IN THE later stages of this deeply strange British film, Colm Meaney finds himself drinking lager while dancing to The Pogues at a grubby student party. It says something about the film's curious worldview that the scene is intended to show Meaney, hitherto suicidal, shaking off inhibitions and living life to the full. There must be more exotic ways of seizing the day than this.

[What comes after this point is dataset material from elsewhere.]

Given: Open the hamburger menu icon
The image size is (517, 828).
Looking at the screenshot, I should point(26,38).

Three and Out, a feature debut from television director Jonathan Gershfield, stars The Office'sMackenzie Crook as Paul, a London Tube driver with ambitions to write serious fiction. After he runs over two commuters in as many weeks, his workmates explain that, if he is involved in one more fatal collision, London Transport will permit him to retire on full pay. (Don't worry, commuters, the company has no such policy in real life.) Paul sets out to locate somebody already disposed to suicide, who, if offered further inducement in the form of a weekend's debauchery at the hero's expense, will agree to lie in front of his train. After much negotiation, Meaney's distraught Irish boozer accepts the offer.

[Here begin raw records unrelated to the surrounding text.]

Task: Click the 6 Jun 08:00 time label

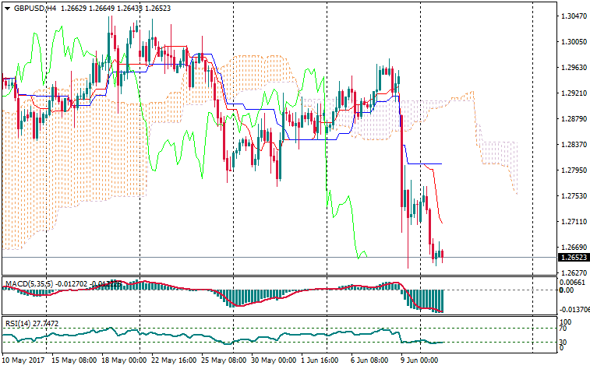Action: tap(369, 361)
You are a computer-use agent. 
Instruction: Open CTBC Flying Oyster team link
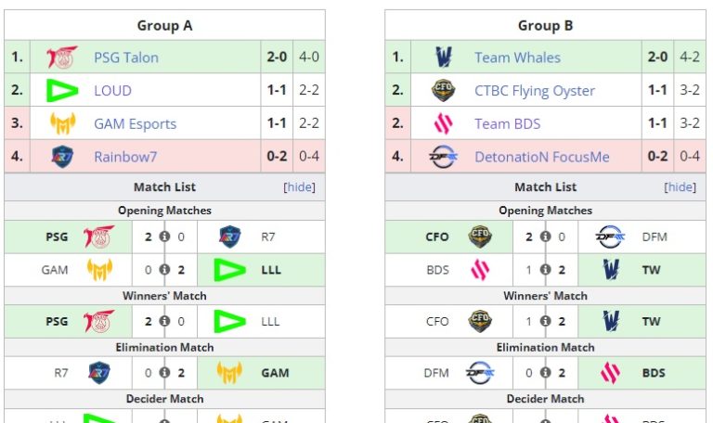coord(535,91)
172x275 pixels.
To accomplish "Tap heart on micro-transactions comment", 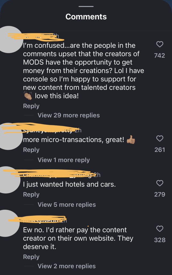I will (x=160, y=138).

The film cannot quite decide if it wants to be a mediocre drama or an appalling comedy. The scenes in which Meaney negotiates with his estranged wife (Imelda Staunton) are reasonably moving, but they are overshadowed by a stampede of low-brow gags that even the Carry Onteam might have found too prurient. Homosexuals are, it seems, predatory by default. Anthony Sher makes an oily psychopath of a passing Frenchman. Kerry Katona raises a weary laugh simply by being herself. After nearly two hours of this stuff, even the most buoyant viewer might find himself yearning to stretch out before the 8.15 to Acton Town.